# Excerpt provided start
ConvexOptimizationII-Lecture13
Instructor (Stephen Boyd)
:Great, I guess this means we’ve started. So today, we’ll
continue with the conjugate gradient stuff. So last time – let me just review sort of where
we were. It was actually yesterday, but logic, I mean, logically – in fact. But we can
pretend it’s five days or whatever it would be.
So we’re looking at solving symmetric positive definite systems of equations and this
would come up in Newton’s method, it comes up in, you know, interior point methods,
least squares, all these sorts of things. And last time we talked about, I mean, the CG
Method the basic idea is it’s a method which solves Ax=b where A is positive definite.
And – but it does so in a different way.
The ways you’ve seen before are factor solve methods. In fact, in those methods what
you need is you actually need the matrix. So you actually – you pass a pointed to an array
of numbers, roughly. And then you work on that.
What’s extremely interested about the CG method is actually the way A is described is
completely different. You do not give a set of numbers. In fact, in most of the interesting
applications of CG you will never form or store the matrix A, ever, because, in fact, in
most cases it’s huge. It’s some vast thing. That’s kind of the point. Instead, what you
need is simply a method for calculating A times a vector.
So what you really are gonna pass into a CG method is a pointer to a function that
evaluates this thing. How it evaluates it is it’s business, it’s none of your business. That’s
sort of how – that’s the idea.
# Excerpt provided end
# Given information start
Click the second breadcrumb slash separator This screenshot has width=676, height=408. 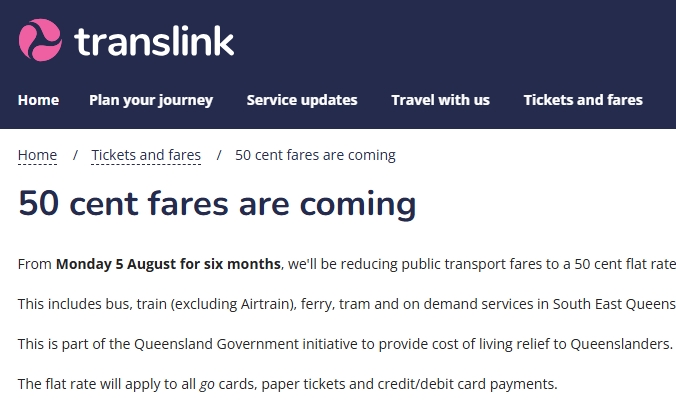(x=219, y=155)
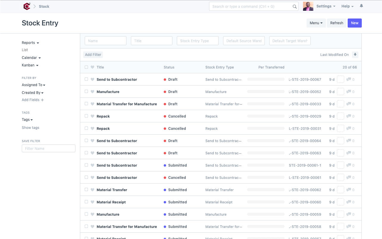Open the user profile picture

pos(308,6)
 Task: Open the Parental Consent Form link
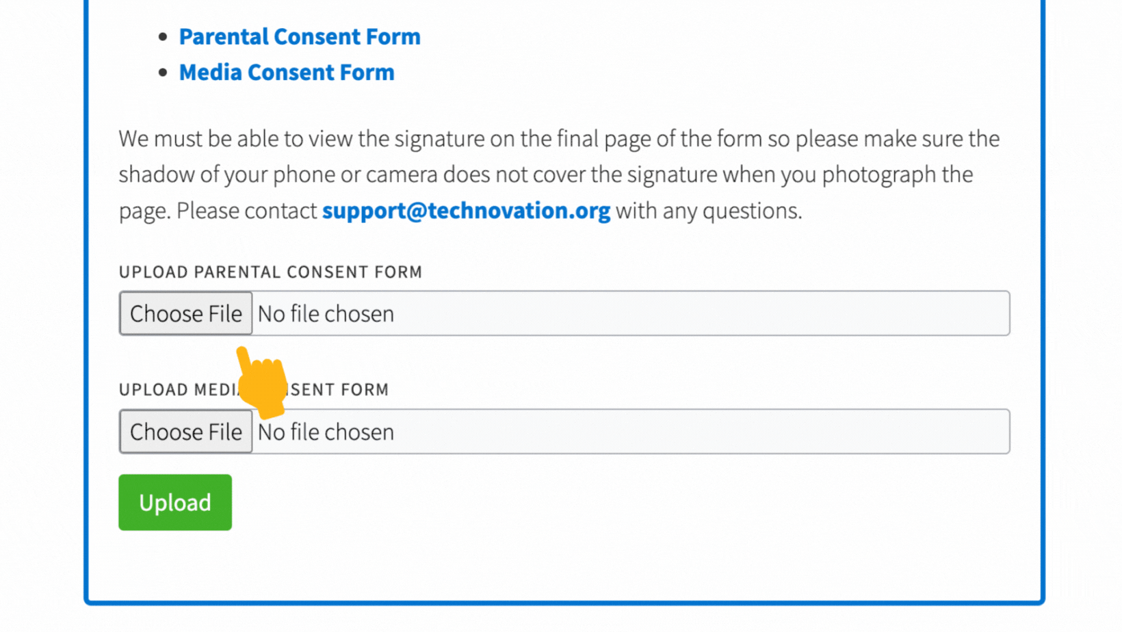point(300,36)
# Given information end
= Aim =
Reproduce verbatim the part of the conjugate gradient lecture transcript that starts at "And – but it" and ends after "work on that.". The material has no role here.

= The answer =
And – but it does so in a different way.
The ways you’ve seen before are factor solve methods. In fact, in those methods what
you need is you actually need the matrix. So you actually – you pass a pointed to an array
of numbers, roughly. And then you work on that.